## EXERCISE AIM
Beneath this instruction is a block of data; output from it exactly the lines that run from the one containing "News (17, 2438)" through the one containing "Privacy Policy (32, 2564)", inclusive.

## Collected data entries
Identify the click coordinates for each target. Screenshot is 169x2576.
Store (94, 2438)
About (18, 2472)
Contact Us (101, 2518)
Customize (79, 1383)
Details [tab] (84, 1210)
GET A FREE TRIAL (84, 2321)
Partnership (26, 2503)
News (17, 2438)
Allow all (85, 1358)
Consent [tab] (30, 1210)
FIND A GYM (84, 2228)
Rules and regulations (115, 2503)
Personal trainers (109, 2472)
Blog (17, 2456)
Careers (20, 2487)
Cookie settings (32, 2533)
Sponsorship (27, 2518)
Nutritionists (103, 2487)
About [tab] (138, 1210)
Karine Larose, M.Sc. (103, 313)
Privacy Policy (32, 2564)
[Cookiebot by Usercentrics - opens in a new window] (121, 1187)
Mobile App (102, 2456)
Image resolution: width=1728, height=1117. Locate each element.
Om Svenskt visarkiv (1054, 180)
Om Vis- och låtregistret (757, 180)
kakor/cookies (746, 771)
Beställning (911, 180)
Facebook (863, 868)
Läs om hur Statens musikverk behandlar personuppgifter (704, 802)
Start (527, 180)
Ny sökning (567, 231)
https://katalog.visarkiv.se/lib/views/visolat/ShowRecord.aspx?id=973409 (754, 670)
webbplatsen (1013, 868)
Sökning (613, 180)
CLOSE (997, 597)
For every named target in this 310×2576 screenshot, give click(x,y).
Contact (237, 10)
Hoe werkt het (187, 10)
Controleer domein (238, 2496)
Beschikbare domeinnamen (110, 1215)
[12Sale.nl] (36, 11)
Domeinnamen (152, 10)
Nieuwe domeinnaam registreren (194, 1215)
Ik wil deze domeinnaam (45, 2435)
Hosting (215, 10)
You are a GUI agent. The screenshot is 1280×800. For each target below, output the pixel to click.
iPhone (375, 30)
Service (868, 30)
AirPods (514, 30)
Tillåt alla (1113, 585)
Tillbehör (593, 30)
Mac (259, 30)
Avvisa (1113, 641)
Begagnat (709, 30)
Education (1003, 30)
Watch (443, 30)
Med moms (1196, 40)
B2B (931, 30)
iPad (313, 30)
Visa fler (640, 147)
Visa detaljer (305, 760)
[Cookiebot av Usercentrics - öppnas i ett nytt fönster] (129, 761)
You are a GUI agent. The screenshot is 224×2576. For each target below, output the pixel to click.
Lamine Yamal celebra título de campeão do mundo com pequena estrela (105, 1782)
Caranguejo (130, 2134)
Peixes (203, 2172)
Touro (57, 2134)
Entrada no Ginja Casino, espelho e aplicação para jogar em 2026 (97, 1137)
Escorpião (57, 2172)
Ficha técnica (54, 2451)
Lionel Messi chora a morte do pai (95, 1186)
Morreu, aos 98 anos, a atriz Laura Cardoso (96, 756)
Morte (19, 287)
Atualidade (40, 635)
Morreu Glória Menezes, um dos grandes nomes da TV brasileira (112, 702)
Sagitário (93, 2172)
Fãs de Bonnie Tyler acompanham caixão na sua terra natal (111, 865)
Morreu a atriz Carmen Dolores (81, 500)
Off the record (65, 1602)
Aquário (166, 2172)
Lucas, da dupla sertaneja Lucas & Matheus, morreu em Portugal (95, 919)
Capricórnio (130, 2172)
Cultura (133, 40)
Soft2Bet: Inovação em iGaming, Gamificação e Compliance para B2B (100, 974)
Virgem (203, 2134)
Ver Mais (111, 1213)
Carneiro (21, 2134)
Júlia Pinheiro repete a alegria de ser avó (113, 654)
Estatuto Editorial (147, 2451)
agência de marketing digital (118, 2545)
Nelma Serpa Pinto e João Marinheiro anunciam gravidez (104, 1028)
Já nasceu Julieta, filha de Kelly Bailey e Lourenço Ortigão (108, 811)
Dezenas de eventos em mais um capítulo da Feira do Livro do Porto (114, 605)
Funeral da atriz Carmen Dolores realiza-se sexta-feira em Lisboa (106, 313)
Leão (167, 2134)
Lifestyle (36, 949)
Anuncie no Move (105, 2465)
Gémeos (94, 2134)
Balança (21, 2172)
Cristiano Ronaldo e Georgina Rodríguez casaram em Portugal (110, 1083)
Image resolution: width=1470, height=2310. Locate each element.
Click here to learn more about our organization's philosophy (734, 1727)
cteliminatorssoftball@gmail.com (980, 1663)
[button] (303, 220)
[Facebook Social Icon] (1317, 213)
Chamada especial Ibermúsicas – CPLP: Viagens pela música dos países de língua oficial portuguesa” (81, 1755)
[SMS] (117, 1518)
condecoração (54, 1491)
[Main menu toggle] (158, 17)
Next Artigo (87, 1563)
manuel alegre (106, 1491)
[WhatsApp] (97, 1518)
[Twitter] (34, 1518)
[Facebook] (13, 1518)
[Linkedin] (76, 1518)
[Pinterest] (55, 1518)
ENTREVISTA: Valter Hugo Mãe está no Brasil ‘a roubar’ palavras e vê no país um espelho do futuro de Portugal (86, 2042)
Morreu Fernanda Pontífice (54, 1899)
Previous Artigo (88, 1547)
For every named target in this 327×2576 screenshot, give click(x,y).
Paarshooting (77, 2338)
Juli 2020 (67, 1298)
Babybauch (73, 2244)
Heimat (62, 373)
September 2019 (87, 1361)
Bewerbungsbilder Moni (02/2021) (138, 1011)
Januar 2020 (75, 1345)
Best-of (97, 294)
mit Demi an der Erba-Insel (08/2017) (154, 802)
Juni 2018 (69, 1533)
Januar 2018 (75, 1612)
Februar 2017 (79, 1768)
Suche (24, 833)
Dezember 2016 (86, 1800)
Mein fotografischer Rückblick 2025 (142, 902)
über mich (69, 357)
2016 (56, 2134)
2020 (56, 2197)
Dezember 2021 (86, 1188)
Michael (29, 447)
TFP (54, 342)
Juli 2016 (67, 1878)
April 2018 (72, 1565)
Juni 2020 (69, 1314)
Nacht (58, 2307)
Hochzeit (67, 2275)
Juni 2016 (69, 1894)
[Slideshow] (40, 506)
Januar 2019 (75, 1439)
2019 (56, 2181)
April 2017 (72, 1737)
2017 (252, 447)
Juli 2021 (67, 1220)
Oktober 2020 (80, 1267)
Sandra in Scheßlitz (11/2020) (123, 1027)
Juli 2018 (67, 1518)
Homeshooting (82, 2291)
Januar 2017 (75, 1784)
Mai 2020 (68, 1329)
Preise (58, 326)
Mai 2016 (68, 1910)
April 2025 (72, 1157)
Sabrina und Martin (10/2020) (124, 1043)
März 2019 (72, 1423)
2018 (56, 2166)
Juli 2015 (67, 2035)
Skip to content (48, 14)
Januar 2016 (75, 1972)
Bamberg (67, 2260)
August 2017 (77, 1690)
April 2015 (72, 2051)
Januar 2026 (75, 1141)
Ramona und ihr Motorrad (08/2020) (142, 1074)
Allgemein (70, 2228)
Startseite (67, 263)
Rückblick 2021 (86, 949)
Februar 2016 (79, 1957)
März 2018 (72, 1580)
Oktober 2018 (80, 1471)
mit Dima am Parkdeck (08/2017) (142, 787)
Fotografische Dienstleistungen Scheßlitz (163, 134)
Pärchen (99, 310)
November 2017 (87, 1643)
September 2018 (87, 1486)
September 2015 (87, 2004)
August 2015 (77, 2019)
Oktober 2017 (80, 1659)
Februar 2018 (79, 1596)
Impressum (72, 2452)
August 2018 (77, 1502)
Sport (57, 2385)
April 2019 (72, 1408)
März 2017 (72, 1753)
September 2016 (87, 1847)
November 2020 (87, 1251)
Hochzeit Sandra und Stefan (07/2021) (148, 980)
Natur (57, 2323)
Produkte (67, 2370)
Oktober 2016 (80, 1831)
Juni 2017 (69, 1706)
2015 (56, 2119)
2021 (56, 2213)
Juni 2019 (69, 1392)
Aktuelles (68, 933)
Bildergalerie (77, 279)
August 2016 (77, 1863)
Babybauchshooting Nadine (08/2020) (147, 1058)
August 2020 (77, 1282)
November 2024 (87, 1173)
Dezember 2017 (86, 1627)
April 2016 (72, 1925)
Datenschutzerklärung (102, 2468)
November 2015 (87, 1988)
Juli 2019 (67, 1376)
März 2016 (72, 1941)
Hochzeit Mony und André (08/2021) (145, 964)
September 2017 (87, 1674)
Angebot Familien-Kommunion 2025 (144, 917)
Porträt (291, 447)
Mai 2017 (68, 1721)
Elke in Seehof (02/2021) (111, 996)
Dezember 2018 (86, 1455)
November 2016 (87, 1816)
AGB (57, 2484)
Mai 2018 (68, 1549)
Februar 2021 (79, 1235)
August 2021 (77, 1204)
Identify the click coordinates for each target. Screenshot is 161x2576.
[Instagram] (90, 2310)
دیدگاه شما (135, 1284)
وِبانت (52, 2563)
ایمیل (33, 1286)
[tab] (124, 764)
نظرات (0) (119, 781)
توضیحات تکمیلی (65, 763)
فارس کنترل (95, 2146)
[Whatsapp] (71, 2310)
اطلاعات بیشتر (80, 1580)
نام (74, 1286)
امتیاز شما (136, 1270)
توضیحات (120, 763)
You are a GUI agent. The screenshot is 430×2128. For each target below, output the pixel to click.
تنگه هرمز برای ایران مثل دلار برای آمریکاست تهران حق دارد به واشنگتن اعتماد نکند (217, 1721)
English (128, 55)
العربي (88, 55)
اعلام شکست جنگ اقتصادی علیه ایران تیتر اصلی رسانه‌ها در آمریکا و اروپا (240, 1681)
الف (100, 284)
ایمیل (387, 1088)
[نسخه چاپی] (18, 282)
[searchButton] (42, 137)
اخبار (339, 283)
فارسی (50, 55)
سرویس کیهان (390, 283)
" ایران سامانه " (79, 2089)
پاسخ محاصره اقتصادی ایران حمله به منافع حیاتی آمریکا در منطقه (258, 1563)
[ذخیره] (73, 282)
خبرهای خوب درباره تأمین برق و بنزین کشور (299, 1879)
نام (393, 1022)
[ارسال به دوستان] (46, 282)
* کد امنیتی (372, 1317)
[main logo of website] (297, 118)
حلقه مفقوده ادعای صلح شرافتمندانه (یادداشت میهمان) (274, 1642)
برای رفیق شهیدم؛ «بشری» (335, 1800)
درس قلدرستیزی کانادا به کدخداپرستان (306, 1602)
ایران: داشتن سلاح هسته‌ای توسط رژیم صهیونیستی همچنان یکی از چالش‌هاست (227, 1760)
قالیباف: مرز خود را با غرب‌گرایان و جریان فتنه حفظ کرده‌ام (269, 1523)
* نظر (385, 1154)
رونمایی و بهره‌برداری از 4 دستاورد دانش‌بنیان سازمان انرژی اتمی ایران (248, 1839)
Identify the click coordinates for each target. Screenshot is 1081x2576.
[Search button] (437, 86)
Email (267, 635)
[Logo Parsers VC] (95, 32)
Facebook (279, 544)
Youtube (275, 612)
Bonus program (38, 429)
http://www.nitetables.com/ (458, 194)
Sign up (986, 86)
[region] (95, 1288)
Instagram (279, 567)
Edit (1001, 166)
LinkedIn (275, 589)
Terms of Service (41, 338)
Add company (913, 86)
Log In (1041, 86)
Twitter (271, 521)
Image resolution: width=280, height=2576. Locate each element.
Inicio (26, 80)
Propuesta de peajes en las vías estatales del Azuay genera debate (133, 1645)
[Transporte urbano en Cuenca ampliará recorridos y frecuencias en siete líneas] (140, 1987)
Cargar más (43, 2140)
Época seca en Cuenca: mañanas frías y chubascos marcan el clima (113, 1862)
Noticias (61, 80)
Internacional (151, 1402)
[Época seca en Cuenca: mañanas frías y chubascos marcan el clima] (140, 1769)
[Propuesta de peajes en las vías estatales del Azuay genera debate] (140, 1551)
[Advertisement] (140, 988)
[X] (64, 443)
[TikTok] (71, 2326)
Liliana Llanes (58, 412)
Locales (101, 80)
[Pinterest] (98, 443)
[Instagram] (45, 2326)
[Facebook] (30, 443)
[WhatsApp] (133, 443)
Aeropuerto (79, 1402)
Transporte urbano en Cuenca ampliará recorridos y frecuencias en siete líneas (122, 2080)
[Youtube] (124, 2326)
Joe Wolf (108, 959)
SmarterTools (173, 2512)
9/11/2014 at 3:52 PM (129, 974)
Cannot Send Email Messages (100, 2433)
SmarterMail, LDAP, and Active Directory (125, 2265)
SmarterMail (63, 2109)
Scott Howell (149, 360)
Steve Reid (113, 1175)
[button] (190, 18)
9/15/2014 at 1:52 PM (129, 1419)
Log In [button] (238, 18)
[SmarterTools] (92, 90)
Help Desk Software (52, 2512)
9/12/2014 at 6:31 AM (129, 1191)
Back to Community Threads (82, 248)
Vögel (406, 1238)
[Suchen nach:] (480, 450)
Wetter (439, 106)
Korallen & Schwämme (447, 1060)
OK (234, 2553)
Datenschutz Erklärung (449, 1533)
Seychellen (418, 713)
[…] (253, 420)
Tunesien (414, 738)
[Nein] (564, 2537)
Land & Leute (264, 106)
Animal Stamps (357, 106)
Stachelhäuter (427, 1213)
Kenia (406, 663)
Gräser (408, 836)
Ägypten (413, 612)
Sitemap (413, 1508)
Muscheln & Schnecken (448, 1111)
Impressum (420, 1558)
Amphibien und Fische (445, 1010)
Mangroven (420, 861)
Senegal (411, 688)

## ANSWER FOR THIS EXERCISE
News (17, 2438)
Allow all (85, 1358)
Consent [tab] (30, 1210)
FIND A GYM (84, 2228)
Rules and regulations (115, 2503)
Personal trainers (109, 2472)
Blog (17, 2456)
Careers (20, 2487)
Cookie settings (32, 2533)
Sponsorship (27, 2518)
Nutritionists (103, 2487)
About [tab] (138, 1210)
Karine Larose, M.Sc. (103, 313)
Privacy Policy (32, 2564)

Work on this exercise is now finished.